There’s been a long-standing belief among dog owners that our furry little friends “get” what we’re saying, and are particularly adept at gauging our emotions. It will therefore come as no surprise to some, but science has finally confirmed that dogs understand human language a lot more than was previously thought. A recent study from Hungary, published in the journal Science, has shown that pooches use the same mechanism and brain parts to process speech as we do. Furthermore, they can actually distinguish what you’re saying, as well as how you say it.
The results were described as “very exciting and very surprising” by lead researcher Attila Andics from Eötvös Loránd University in Budapest, whose team worked with 13 dogs over a period of several months. Using fMRI scans, the researchers tracked brain activity in the animals as they listened to recordings of their respective trainers’ voices. They found that, like humans, the dogs processed words with the left hemisphere of the brain and intonation with the right.
“It is actually the very same part of the brain in this right auditory brain region that we found in dogs and also humans in an earlier study that responds to the emotional content of a sound,” says Andics. “It is not a mechanism that is only there for language stimuli, it is the same mechanism dogs use for processing emotional sounds in general.”

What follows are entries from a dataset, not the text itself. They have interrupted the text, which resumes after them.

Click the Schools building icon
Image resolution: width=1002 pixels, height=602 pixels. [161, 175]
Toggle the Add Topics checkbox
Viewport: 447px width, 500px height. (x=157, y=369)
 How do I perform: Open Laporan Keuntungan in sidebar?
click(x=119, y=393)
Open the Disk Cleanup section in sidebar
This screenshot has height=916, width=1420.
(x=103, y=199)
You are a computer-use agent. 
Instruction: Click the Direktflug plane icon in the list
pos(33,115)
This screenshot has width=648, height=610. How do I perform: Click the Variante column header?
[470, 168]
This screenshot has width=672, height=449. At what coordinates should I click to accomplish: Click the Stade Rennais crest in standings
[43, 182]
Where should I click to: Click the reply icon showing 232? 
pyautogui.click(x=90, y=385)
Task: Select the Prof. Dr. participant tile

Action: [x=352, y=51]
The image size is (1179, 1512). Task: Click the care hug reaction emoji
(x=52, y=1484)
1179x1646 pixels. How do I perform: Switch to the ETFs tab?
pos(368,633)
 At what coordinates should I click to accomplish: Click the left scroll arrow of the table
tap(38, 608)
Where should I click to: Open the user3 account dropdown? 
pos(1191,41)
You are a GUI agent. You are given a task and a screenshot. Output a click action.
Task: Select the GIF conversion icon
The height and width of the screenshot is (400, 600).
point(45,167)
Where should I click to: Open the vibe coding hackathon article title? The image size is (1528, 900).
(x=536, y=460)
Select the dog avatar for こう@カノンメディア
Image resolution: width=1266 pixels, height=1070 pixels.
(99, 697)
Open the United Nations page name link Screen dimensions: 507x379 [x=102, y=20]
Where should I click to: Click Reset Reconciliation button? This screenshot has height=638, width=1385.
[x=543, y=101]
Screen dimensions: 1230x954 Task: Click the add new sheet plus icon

The study also proved that dogs understand positive words, and can distinguish them from neutral ones. For example, they exhibited heightened brain activity when they heard praise words like “well done” or “good boy” versus neutral terms like “however” or “nevertheless,” even when delivered in exactly the same tone of voice. “From this research, we can quite confidently say if they only hear you then it is not only how you say things but also what you say that matters to them,” says Andics.
The research raises important questions about how humans came to use language. It may have previously been assumed that the way we process speech, including the meaning and intonation of words, is down to a unique mechanism that we developed at some point in our evolution. But, as Andics notes, this mechanism appears to be present in other species as well, suggesting that our use of words was simply a new idea that humans ran with. “It is not the result of a special new neural mechanism but the result of an innovation,” he says. “We invented words as we invented the wheel.”
Getting back to the pooches, it’s extraordinary to think that we are not unique in our ability to separately analyze language and intonation, and that dogs can actually recognize words. While they may be incapable of replicating our speech or deciphering exactly what we’re saying, owners know that dogs understand us more than well enough to get by. But then again, maybe that’s no surprise — we’ve been socializing with them for thousands of years, after all.